Exercise goal: What follows is a listing; repeat exactly, and only, its lines from the one holding "You are a computer-use agent." through the last, leaving any pictures out.

Supplied material:
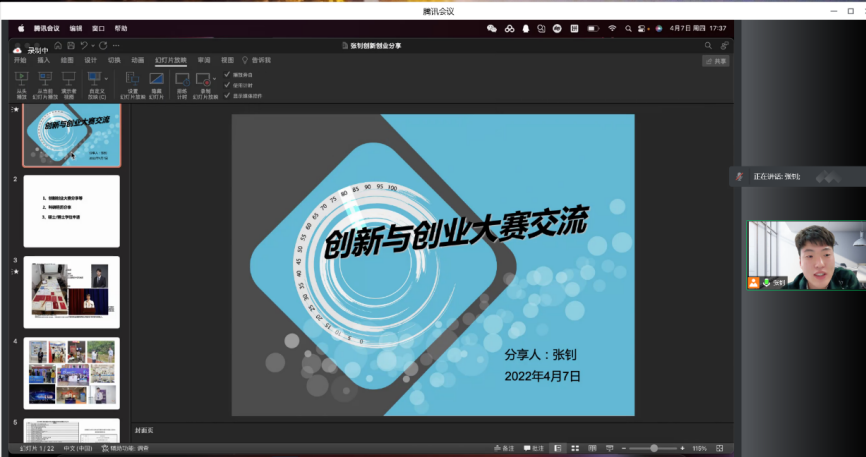Click the Share button

[716, 61]
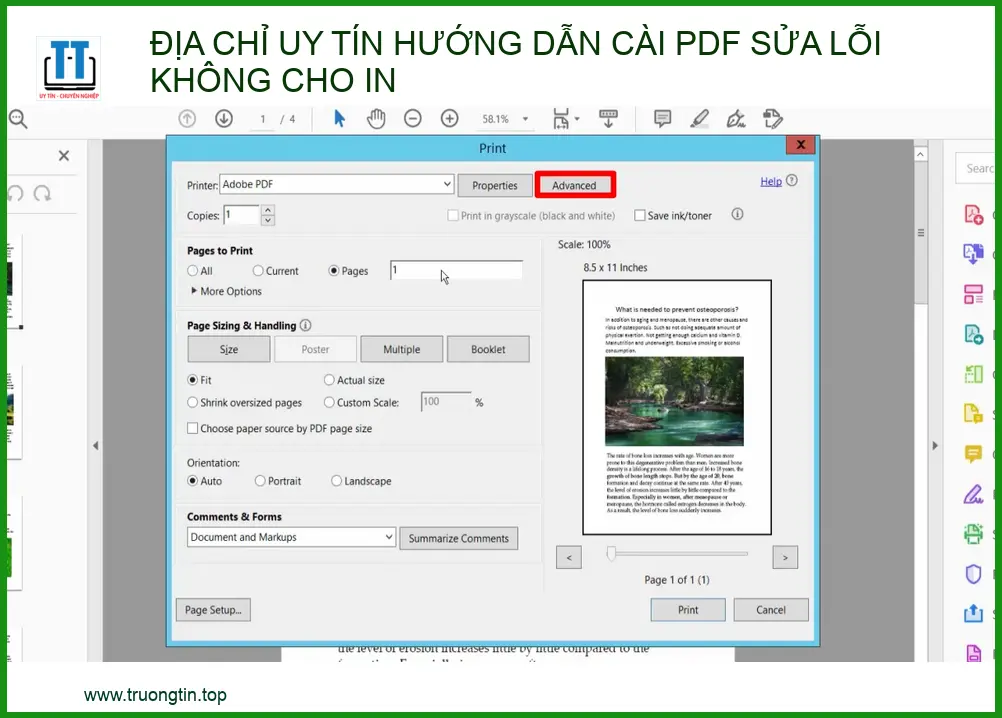Select the highlighter pen tool
The width and height of the screenshot is (1002, 718).
(x=700, y=119)
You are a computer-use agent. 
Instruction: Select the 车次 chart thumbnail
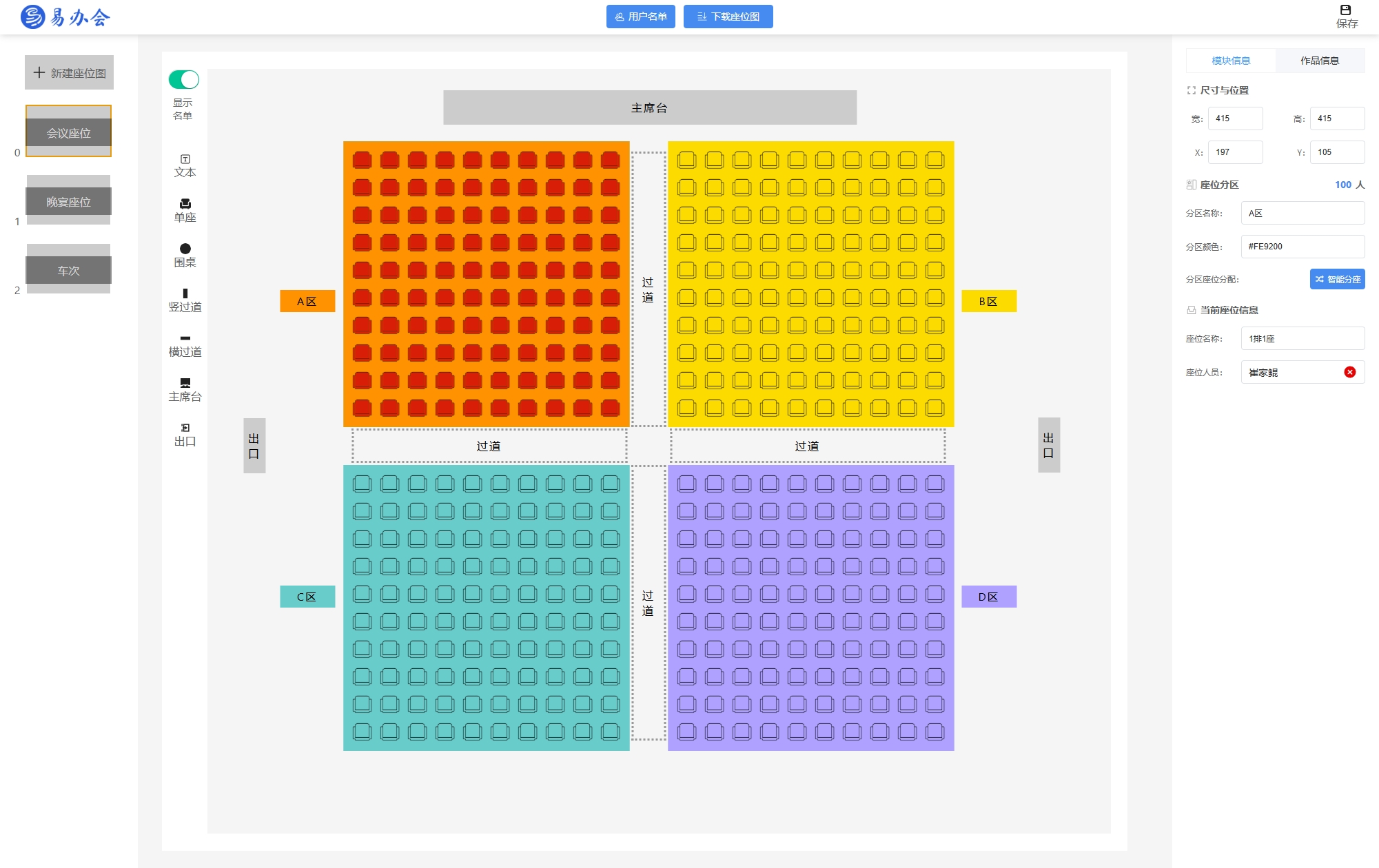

Task response:
You are a computer-use agent. 
Instruction: Select the 车次 chart thumbnail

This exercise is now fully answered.